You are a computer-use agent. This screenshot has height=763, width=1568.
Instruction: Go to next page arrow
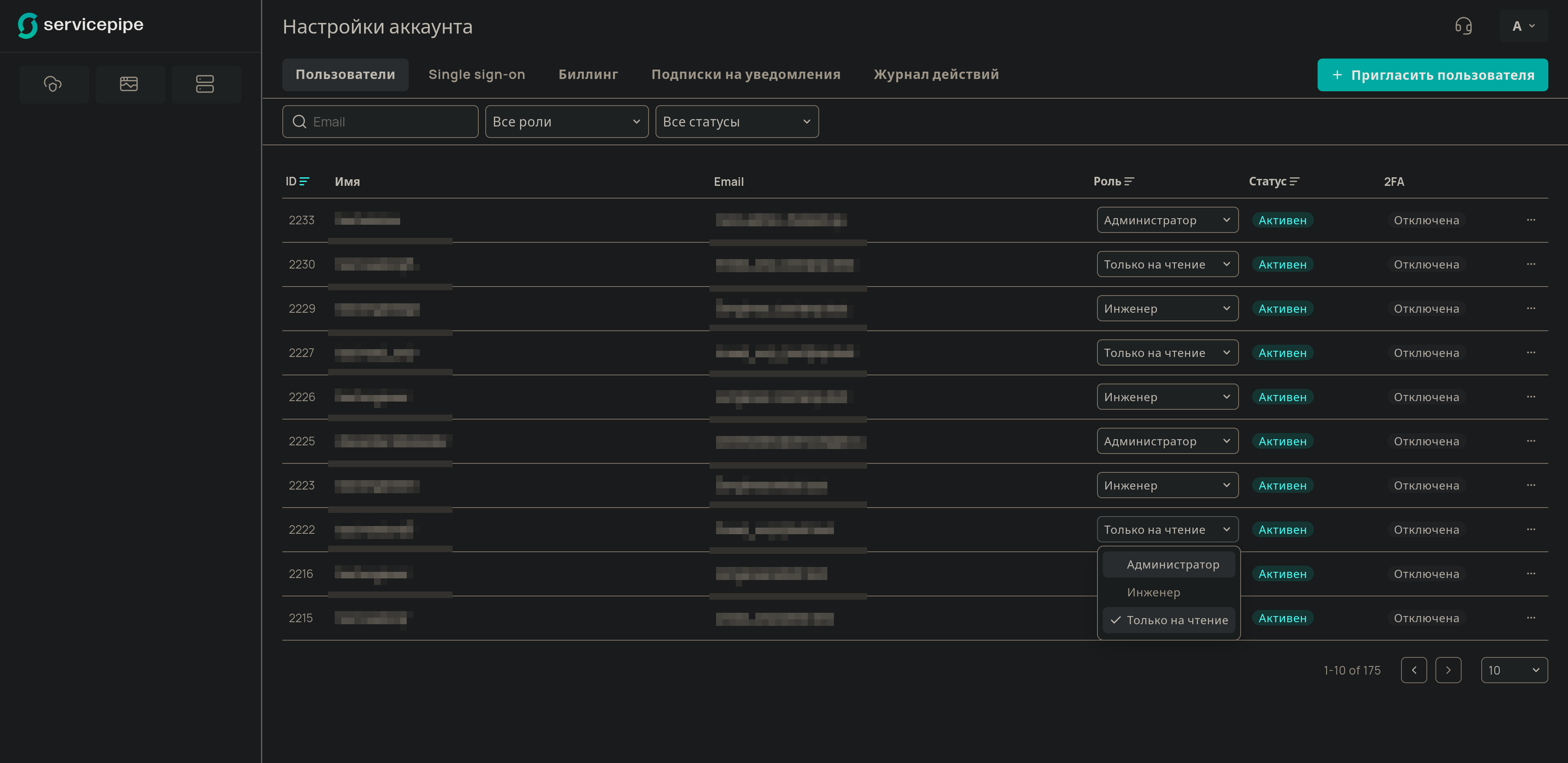[x=1448, y=670]
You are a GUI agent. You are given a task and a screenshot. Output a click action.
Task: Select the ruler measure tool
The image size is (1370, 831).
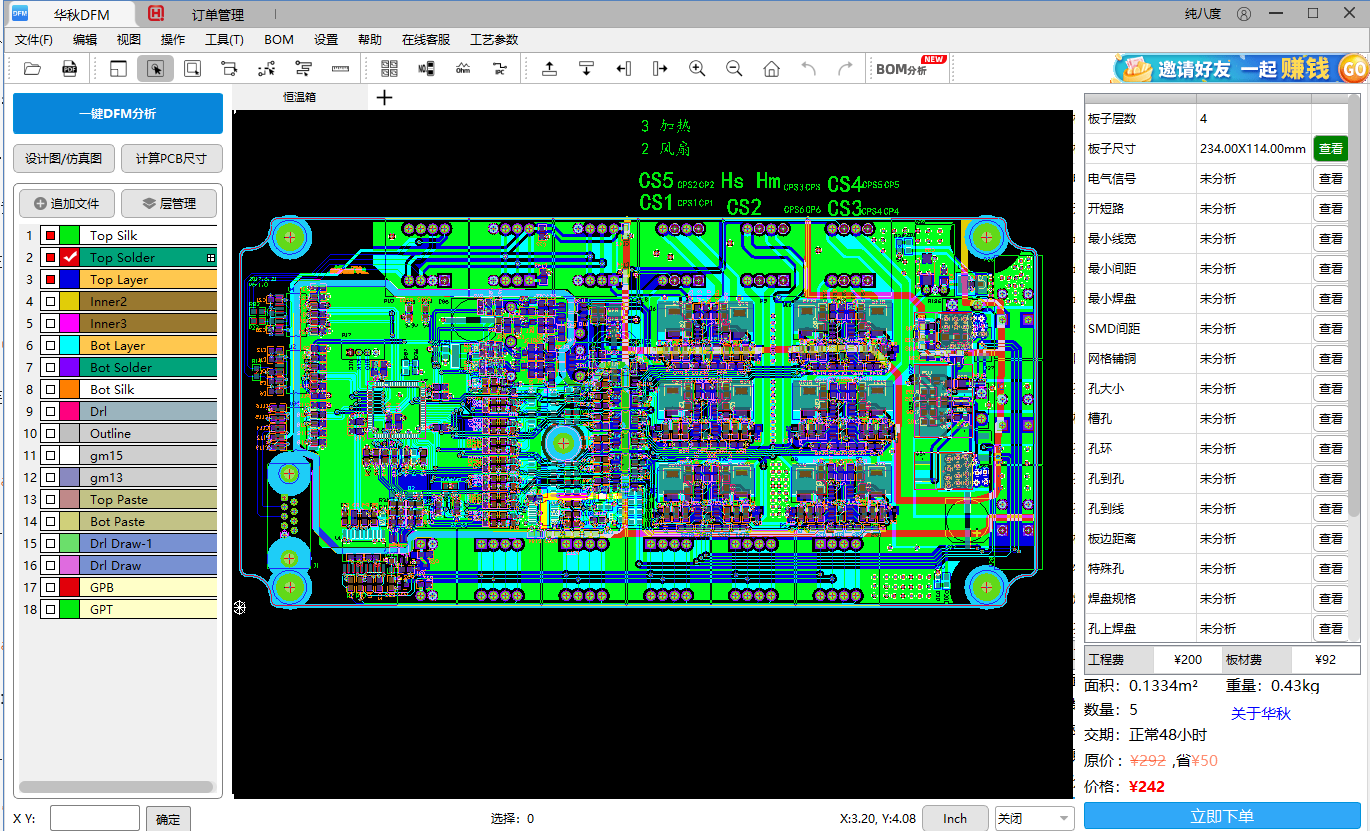click(x=340, y=69)
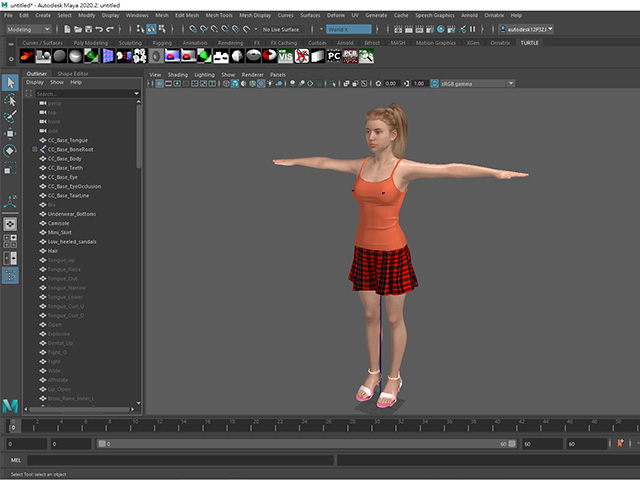
Task: Open the sRGB gamma view transform dropdown
Action: pyautogui.click(x=478, y=84)
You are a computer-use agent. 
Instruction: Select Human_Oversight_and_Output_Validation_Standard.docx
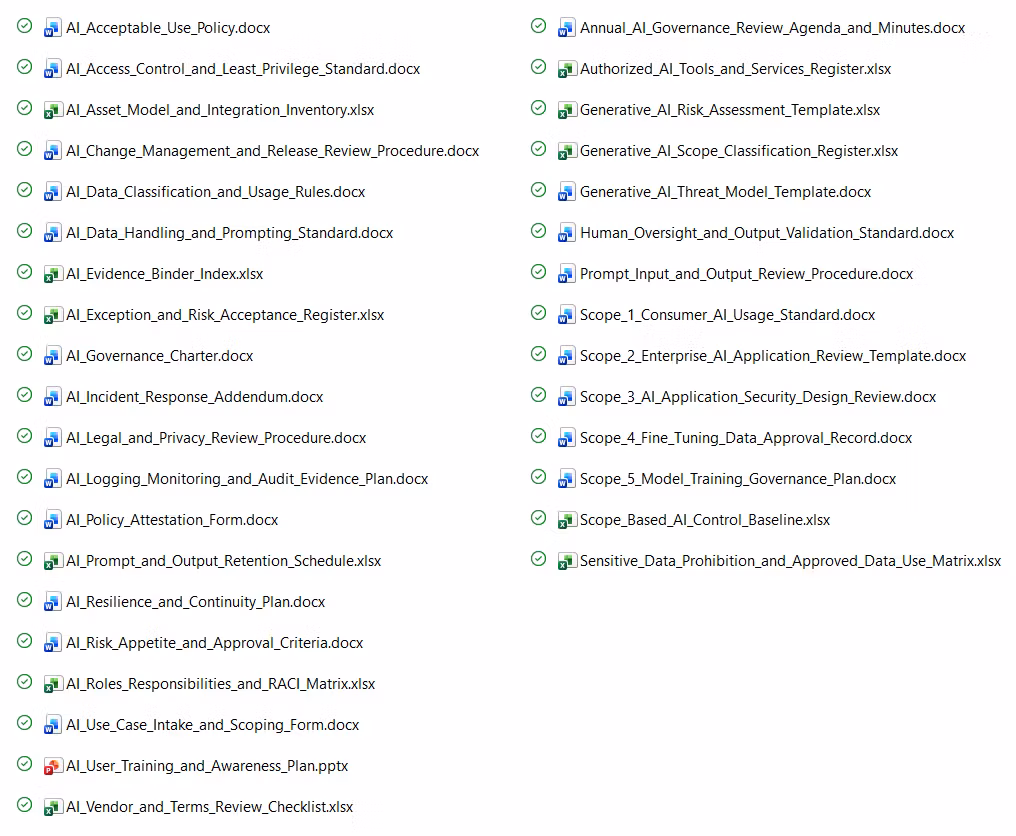point(767,233)
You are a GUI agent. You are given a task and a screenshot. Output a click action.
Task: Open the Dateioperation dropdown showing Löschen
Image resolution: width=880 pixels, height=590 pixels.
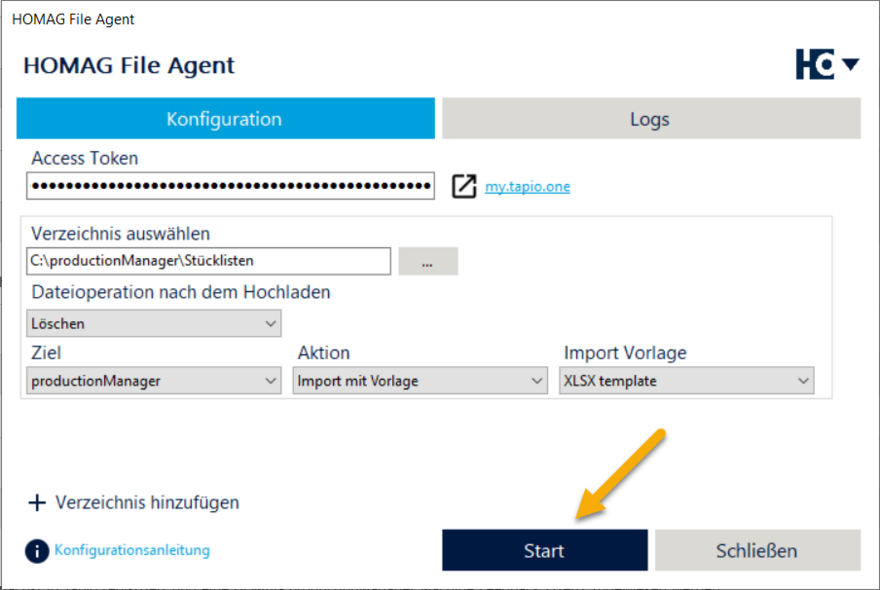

▶ [Objective]:
Retype every line above word for word, omitting the pictures.

▶ [Full response]:
You are a computer-use agent. This screenshot has height=763, width=1568.
Instruction: Go to next page arrow
[x=1448, y=670]
You are a GUI agent. You are given a task and a screenshot. Output a click action.
Task: Select the ruler measure tool
The image size is (1370, 831).
click(x=340, y=69)
Task: Open the sRGB gamma view transform dropdown
Action: pyautogui.click(x=478, y=84)
You are a computer-use agent. 
Instruction: Select Human_Oversight_and_Output_Validation_Standard.docx
point(767,233)
You are a GUI agent. You are given a task and a screenshot. Output a click action.
Task: Open the Dateioperation dropdown showing Löschen
Image resolution: width=880 pixels, height=590 pixels.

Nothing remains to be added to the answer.